Your seed phrase is the single most important thing to protect in all of crypto. Anyone who has it has complete access to everything in your wallet. Write it down on paper, store it somewhere physically safe, and never share it with anyone. Not even with someone claiming to be support staff. No legitimate person will ever need it.
What is a private key?
A private key is a long string of letters and numbers that proves you own a specific crypto wallet and authorises transactions from it. Think of it as a password you can never change.
Your private key should never be shared with anyone. If someone else gets it, they have full, permanent control of your wallet and everything in it. Most modern wallets manage private keys behind the scenes so users never need to handle them directly, but your seed phrase is effectively a way to reconstruct the private key if needed.
What is a public key or wallet address?
A public key, or wallet address, is the address you share with others so they can send crypto to you. It is safe to share, unlike your private key.
Think of it like an email address for receiving money. It is a long string of letters and numbers that uniquely identifies your wallet on the blockchain. You can share it freely. Knowing someone’s wallet address gives them no access to your funds.
What is a hardware wallet?
A hardware wallet is a small physical device, similar in size to a USB drive, that stores your crypto private keys completely offline and away from potential hackers.
Hardware wallets are considered the most secure way to store significant amounts of cryptocurrency long-term. Because they are not connected to the internet except when you plug them in to make a transaction, they are immune to the online attacks that affect software wallets. Popular brands include Ledger and Trezor.
What is a hot wallet?
A hot wallet is a crypto wallet that is connected to the internet, typically a mobile app or browser extension, making it convenient for regular transactions but more vulnerable to hacking.
Hot wallets are fine for small amounts you plan to use regularly, similar to the cash you carry in a physical wallet.
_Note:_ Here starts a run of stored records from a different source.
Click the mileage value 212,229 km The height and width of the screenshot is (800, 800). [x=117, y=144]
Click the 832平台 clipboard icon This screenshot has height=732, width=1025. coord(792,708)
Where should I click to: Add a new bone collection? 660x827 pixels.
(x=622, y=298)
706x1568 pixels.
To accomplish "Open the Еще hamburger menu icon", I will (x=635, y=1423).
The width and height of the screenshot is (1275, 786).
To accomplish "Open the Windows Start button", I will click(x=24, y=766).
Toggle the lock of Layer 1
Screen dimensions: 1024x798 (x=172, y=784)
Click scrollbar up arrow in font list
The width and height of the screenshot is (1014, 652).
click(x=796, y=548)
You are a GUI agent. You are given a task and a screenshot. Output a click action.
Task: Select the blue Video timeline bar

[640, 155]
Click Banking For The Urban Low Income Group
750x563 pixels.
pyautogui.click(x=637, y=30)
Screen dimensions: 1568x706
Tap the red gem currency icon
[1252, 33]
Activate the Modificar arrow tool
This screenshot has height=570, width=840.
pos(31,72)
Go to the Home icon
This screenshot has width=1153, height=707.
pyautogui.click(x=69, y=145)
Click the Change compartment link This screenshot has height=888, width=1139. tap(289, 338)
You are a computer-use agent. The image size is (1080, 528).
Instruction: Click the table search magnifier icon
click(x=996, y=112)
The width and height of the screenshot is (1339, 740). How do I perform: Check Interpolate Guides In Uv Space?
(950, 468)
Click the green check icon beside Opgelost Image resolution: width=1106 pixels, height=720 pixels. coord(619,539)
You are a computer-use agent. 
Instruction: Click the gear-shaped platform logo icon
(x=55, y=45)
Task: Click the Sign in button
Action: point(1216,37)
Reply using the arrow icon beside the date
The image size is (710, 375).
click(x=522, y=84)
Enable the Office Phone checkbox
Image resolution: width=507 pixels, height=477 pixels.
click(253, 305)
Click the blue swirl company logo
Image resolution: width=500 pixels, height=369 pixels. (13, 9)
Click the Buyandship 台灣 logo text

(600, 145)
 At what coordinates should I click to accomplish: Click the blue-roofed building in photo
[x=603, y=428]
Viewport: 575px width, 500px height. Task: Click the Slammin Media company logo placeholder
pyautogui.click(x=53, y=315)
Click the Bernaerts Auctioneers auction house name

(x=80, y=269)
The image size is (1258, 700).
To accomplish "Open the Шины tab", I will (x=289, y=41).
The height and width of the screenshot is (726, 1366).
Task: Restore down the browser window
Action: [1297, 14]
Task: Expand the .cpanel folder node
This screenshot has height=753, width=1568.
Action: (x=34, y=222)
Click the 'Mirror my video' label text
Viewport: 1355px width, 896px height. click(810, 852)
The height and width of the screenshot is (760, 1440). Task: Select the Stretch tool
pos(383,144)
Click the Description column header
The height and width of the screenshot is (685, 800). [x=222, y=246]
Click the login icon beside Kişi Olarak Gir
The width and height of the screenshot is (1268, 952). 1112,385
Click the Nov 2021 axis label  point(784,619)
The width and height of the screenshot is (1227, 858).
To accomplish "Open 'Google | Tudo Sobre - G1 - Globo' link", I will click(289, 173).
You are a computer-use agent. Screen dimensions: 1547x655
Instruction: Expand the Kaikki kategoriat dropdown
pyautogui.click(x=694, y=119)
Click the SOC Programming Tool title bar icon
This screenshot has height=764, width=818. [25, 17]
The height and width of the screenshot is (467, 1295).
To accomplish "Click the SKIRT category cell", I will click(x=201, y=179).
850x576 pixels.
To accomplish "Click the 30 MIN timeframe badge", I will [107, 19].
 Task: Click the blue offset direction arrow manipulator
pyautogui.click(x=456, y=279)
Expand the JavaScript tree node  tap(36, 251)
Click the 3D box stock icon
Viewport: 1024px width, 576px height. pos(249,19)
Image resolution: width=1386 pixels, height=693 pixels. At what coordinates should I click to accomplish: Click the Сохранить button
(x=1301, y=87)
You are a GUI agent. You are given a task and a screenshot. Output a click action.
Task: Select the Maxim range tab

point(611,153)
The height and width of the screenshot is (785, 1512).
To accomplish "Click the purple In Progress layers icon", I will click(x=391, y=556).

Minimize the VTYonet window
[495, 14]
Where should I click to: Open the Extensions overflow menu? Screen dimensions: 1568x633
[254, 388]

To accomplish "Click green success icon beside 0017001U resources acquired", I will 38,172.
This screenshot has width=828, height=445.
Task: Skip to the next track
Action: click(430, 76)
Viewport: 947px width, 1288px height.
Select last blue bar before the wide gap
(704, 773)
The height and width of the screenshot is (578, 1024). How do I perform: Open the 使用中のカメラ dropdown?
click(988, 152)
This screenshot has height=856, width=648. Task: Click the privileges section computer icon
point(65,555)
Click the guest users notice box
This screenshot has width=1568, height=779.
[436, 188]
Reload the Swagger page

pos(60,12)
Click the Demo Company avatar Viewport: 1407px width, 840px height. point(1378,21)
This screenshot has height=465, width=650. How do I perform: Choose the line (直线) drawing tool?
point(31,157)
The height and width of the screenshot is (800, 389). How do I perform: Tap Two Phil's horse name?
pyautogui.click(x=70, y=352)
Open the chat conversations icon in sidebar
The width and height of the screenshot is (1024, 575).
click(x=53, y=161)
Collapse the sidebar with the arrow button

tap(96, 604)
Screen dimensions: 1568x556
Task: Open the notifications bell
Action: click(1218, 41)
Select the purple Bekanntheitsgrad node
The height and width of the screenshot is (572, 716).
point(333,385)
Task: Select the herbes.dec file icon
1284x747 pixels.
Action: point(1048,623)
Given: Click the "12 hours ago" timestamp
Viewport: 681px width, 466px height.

For larger amounts you are not planning to move soon, a cold wallet is safer. Most exchanges provide hot wallets by default.
What is a cold wallet or cold storage?
A cold wallet, or cold storage, is any method of storing crypto private keys that is completely offline and disconnected from the internet, making it much harder for hackers to access.
Cold storage options include hardware wallets, paper wallets (physically printed keys), and encrypted USB drives kept in a safe. The trade-off is convenience. Accessing cold storage takes more steps than a hot wallet. Most serious long-term crypto holders use cold storage for the majority of their holdings.
What is a custodial wallet?
A custodial wallet is one where a company, usually an exchange, holds your private keys on your behalf, meaning they technically control your crypto, not you.
When you buy crypto on Coinbase, Kraken, or most other exchanges and leave it there, you have a custodial wallet. It is convenient and means you cannot lose access by forgetting a seed phrase. The risk is that if the exchange is hacked, goes bankrupt, or freezes withdrawals, you may not be able to access your funds.
What is a non-custodial wallet?
A non-custodial wallet is one where you, and only you, hold the private keys to your crypto, giving you full control and full responsibility.
With a non-custodial wallet, no company can freeze your funds, go bankrupt with your crypto, or restrict your access. The trade-off is that if you lose your seed phrase and have no backup, the crypto is gone permanently. There is no “forgot my password” option. Popular non-custodial wallets include MetaMask, Trust Wallet, and any hardware wallet.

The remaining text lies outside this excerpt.